Abstract 2256: Myocardial Blood Flow and Viability in Children With Transpositon of the Great Arteries After Arterial Switch Operation Assessed With Magnetic Resonance Imaging
Introduction: Coronary complications represent an important risk factor for sudden cardiac death and infarction late after arterial switch operation (ASO) in children with transposition of the great arteries (TGA). Therefore, we sought to investigate regional myocardial blood flow distribution and viability in TGA pts using cardiac magnetic resonance (CMR).
Methods: In 32 TGA patients post ASO (age: 12,4 ±5,3 yrs) CMR first-pass perfusion imaging (0.03 mmol/kg Gd-DTPA; TR/TE/α=2.6/1.1/20°) and late gadolinium enhancement (LDE) imaging for viability assessment using an ECG triggered 3D inversion recovery sequence (TR/TE/α= 3.7/1.8/15°) was applied using a 3 Tesla MR-scanner (Philips, Achieva). These findings were compared to regional wall motion measurements from short axis cine imaging. Seventeen age and gender- matched heart healthy children who underwent MRI for neurological indications served as controls. Seven TGA pts were suspicious of or known to have coronary artery stenosis or occlusion. Quantitative myocardial blood flow at rest and stress (Adenosin 140 mcg/kg/min) was calculated in 6 LV segments per slice (2–3 slices/pt) using a model independent deconvolution. CMR results were compared to conventional x-ray guided coronary angiography in all pts.

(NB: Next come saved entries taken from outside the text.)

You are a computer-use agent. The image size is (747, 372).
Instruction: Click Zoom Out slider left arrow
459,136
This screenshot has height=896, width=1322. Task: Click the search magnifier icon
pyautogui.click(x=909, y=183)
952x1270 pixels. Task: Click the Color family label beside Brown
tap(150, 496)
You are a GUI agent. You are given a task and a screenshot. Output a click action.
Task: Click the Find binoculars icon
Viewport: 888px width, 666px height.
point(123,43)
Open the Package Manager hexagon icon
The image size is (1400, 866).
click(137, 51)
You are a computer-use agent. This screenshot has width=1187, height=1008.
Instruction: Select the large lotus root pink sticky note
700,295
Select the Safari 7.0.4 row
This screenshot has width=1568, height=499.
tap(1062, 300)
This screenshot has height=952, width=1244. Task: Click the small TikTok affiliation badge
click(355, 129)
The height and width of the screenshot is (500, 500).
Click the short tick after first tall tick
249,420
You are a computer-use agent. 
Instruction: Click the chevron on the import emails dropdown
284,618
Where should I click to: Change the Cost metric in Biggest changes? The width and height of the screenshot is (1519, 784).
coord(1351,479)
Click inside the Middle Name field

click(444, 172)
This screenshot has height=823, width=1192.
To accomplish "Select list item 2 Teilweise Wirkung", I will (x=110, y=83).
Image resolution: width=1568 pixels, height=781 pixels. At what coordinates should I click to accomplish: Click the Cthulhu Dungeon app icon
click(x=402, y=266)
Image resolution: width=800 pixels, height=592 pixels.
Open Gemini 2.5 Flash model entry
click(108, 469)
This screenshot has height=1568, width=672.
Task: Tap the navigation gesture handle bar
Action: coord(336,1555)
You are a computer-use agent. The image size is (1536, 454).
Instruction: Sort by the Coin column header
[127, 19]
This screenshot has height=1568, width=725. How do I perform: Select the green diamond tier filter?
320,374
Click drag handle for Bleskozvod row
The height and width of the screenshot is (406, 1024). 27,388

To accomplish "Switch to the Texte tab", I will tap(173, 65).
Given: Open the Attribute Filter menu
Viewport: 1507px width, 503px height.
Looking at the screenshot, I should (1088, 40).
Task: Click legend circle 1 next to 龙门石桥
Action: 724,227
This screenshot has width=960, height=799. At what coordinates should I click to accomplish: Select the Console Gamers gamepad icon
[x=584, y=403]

Results: In 6 patients myocardial stress blood flow was significantly reduced at stress due to an occlusion of the left coronary artery (LCA) in 4, and a hypoplastic left anterior descending artery in 2. Scar tissue (i.e. LGE) was detected in the antero-septal region of 2 pts with an occluded LCA. One of those patients (14 yr female) received minimal invasive coronary artery bypass surgery and one pt (22 yr male) a conventional mammary artery bypass. Myocardial perfusion reserve (MPR=hyperemic: resting flow) in pts with morphological normal coronary arteries (n=25) was significantly reduced as compared to heart healthy children (2,6 ±0,7 vs 3,4 ±0,9; p<0.05).
Conclusions: In children post arterial switch operation myocardial ischemia and scar tissue can be detected with CMR to guide further therapy. The global impairment of coronary flow reserve in these pts, compared to healthy hearts may indicate altered vasoreactivity due to coronary reimplantation.